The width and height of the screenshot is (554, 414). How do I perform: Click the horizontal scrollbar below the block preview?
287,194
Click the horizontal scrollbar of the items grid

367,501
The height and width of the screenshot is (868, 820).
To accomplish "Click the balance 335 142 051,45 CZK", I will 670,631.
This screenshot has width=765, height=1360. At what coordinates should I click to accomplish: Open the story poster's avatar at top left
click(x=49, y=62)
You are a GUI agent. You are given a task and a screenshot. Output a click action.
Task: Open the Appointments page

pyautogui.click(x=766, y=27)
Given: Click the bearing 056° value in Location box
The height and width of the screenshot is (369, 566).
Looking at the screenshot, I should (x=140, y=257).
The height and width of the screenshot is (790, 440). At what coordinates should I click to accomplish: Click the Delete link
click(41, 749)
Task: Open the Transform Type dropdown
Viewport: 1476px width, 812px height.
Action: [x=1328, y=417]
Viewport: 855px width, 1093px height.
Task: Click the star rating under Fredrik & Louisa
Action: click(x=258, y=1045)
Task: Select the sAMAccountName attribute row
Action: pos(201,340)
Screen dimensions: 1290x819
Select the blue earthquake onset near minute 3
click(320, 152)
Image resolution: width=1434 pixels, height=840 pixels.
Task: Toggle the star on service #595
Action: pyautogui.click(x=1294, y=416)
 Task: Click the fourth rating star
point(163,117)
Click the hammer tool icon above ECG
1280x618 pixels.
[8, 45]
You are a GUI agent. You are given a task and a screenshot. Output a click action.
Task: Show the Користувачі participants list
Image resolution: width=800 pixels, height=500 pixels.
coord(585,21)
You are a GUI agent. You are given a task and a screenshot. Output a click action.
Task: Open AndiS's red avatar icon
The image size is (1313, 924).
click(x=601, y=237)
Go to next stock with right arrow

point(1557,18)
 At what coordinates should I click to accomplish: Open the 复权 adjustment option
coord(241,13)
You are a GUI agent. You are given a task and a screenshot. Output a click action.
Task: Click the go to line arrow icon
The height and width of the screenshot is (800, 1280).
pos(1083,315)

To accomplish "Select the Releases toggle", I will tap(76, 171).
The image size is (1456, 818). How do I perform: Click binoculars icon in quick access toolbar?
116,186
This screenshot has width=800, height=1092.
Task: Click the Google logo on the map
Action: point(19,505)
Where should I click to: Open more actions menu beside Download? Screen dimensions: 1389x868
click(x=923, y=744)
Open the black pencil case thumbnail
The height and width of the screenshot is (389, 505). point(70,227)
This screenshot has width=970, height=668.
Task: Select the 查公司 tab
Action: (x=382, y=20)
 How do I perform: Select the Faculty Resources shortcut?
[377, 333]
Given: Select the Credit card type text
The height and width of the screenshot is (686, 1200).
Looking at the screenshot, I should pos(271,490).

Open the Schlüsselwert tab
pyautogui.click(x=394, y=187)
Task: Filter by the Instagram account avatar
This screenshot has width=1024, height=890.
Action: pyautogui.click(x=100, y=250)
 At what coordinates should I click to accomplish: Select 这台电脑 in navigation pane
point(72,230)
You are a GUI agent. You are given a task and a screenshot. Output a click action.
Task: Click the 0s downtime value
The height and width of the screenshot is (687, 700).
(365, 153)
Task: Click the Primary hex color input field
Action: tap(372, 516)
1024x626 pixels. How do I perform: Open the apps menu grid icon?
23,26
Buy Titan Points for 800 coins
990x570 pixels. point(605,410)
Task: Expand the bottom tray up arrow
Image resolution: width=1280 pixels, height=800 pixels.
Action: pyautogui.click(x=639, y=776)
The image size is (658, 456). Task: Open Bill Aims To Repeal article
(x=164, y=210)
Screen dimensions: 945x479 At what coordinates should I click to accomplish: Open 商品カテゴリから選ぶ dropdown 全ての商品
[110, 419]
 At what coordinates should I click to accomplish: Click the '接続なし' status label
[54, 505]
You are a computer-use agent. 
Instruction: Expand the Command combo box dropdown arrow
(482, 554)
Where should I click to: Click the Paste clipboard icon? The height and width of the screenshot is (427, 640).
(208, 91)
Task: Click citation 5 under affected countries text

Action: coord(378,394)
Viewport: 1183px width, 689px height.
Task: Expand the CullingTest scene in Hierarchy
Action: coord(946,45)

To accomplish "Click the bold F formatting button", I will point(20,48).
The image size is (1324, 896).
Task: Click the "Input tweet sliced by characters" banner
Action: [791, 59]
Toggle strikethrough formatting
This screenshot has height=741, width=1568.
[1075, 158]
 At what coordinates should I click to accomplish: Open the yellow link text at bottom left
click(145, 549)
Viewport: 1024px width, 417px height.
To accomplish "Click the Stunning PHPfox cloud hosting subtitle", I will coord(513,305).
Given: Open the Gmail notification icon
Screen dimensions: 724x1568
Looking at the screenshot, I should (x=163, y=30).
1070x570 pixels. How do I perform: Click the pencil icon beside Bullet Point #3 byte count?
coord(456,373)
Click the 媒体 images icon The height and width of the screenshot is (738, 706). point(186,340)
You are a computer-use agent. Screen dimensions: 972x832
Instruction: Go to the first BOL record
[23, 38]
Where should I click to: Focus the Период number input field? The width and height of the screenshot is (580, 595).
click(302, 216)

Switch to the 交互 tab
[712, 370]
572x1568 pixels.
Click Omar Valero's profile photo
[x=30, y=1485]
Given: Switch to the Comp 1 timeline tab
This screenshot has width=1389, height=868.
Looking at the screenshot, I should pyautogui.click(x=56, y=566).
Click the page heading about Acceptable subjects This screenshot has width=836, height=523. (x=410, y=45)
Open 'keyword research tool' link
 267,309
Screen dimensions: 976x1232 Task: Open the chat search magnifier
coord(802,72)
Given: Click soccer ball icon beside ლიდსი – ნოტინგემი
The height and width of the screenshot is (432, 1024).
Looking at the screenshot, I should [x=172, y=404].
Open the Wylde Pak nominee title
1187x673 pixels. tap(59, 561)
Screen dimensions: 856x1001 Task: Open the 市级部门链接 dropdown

· · · · · · ·

### PROBLEM TO WORK ON
Copy out the records shown above, every one, exactly.

### FINISHED TASK
The width and height of the screenshot is (554, 414). How do I perform: Click the horizontal scrollbar below the block preview?
287,194
Click the horizontal scrollbar of the items grid

367,501
The height and width of the screenshot is (868, 820).
To accomplish "Click the balance 335 142 051,45 CZK", I will 670,631.
This screenshot has width=765, height=1360. At what coordinates should I click to accomplish: Open the story poster's avatar at top left
click(x=49, y=62)
You are a GUI agent. You are given a task and a screenshot. Output a click action.
Task: Open the Appointments page

pyautogui.click(x=766, y=27)
Given: Click the bearing 056° value in Location box
The height and width of the screenshot is (369, 566).
Looking at the screenshot, I should (x=140, y=257).
The height and width of the screenshot is (790, 440). At what coordinates should I click to accomplish: Click the Delete link
click(41, 749)
Task: Open the Transform Type dropdown
Viewport: 1476px width, 812px height.
Action: [x=1328, y=417]
Viewport: 855px width, 1093px height.
Task: Click the star rating under Fredrik & Louisa
Action: click(x=258, y=1045)
Task: Select the sAMAccountName attribute row
Action: pos(201,340)
Screen dimensions: 1290x819
Select the blue earthquake onset near minute 3
click(320, 152)
Image resolution: width=1434 pixels, height=840 pixels.
Task: Toggle the star on service #595
Action: pyautogui.click(x=1294, y=416)
 Task: Click the fourth rating star
point(163,117)
Click the hammer tool icon above ECG
1280x618 pixels.
[8, 45]
You are a GUI agent. You are given a task and a screenshot. Output a click action.
Task: Show the Користувачі participants list
Image resolution: width=800 pixels, height=500 pixels.
coord(585,21)
You are a GUI agent. You are given a task and a screenshot. Output a click action.
Task: Open AndiS's red avatar icon
The image size is (1313, 924).
click(x=601, y=237)
Go to next stock with right arrow

point(1557,18)
 At what coordinates should I click to accomplish: Open the 复权 adjustment option
coord(241,13)
You are a GUI agent. You are given a task and a screenshot. Output a click action.
Task: Click the go to line arrow icon
The height and width of the screenshot is (800, 1280).
pos(1083,315)

To accomplish "Select the Releases toggle", I will tap(76, 171).
The image size is (1456, 818). How do I perform: Click binoculars icon in quick access toolbar?
116,186
This screenshot has width=800, height=1092.
Task: Click the Google logo on the map
Action: point(19,505)
Where should I click to: Open more actions menu beside Download? Screen dimensions: 1389x868
click(x=923, y=744)
Open the black pencil case thumbnail
The height and width of the screenshot is (389, 505). point(70,227)
This screenshot has width=970, height=668.
Task: Select the 查公司 tab
Action: (x=382, y=20)
 How do I perform: Select the Faculty Resources shortcut?
[377, 333]
Given: Select the Credit card type text
The height and width of the screenshot is (686, 1200).
Looking at the screenshot, I should pos(271,490).

Open the Schlüsselwert tab
pyautogui.click(x=394, y=187)
Task: Filter by the Instagram account avatar
This screenshot has width=1024, height=890.
Action: pyautogui.click(x=100, y=250)
 At what coordinates should I click to accomplish: Select 这台电脑 in navigation pane
point(72,230)
You are a GUI agent. You are given a task and a screenshot. Output a click action.
Task: Click the 0s downtime value
The height and width of the screenshot is (687, 700).
(365, 153)
Task: Click the Primary hex color input field
Action: tap(372, 516)
1024x626 pixels. How do I perform: Open the apps menu grid icon?
23,26
Buy Titan Points for 800 coins
990x570 pixels. point(605,410)
Task: Expand the bottom tray up arrow
Image resolution: width=1280 pixels, height=800 pixels.
Action: pyautogui.click(x=639, y=776)
The image size is (658, 456). Task: Open Bill Aims To Repeal article
(x=164, y=210)
Screen dimensions: 945x479 At what coordinates should I click to accomplish: Open 商品カテゴリから選ぶ dropdown 全ての商品
[110, 419]
 At what coordinates should I click to accomplish: Click the '接続なし' status label
[54, 505]
You are a computer-use agent. 
Instruction: Expand the Command combo box dropdown arrow
(482, 554)
Where should I click to: Click the Paste clipboard icon? The height and width of the screenshot is (427, 640).
(208, 91)
Task: Click citation 5 under affected countries text

Action: coord(378,394)
Viewport: 1183px width, 689px height.
Task: Expand the CullingTest scene in Hierarchy
Action: coord(946,45)

To accomplish "Click the bold F formatting button", I will point(20,48).
The image size is (1324, 896).
Task: Click the "Input tweet sliced by characters" banner
Action: [791, 59]
Toggle strikethrough formatting
This screenshot has height=741, width=1568.
[1075, 158]
 At what coordinates should I click to accomplish: Open the yellow link text at bottom left
click(145, 549)
Viewport: 1024px width, 417px height.
To accomplish "Click the Stunning PHPfox cloud hosting subtitle", I will coord(513,305).
Given: Open the Gmail notification icon
Screen dimensions: 724x1568
Looking at the screenshot, I should (x=163, y=30).
1070x570 pixels. How do I perform: Click the pencil icon beside Bullet Point #3 byte count?
coord(456,373)
Click the 媒体 images icon The height and width of the screenshot is (738, 706). point(186,340)
You are a computer-use agent. Screen dimensions: 972x832
Instruction: Go to the first BOL record
[23, 38]
Where should I click to: Focus the Период number input field? The width and height of the screenshot is (580, 595).
click(302, 216)

Switch to the 交互 tab
[712, 370]
572x1568 pixels.
Click Omar Valero's profile photo
[x=30, y=1485]
Given: Switch to the Comp 1 timeline tab
This screenshot has width=1389, height=868.
Looking at the screenshot, I should pyautogui.click(x=56, y=566).
Click the page heading about Acceptable subjects This screenshot has width=836, height=523. (x=410, y=45)
Open 'keyword research tool' link
 267,309
Screen dimensions: 976x1232 Task: Open the chat search magnifier
coord(802,72)
Given: Click soccer ball icon beside ლიდსი – ნოტინგემი
The height and width of the screenshot is (432, 1024).
Looking at the screenshot, I should [x=172, y=404].
Open the Wylde Pak nominee title
1187x673 pixels. tap(59, 561)
Screen dimensions: 856x1001 Task: Open the 市级部门链接 dropdown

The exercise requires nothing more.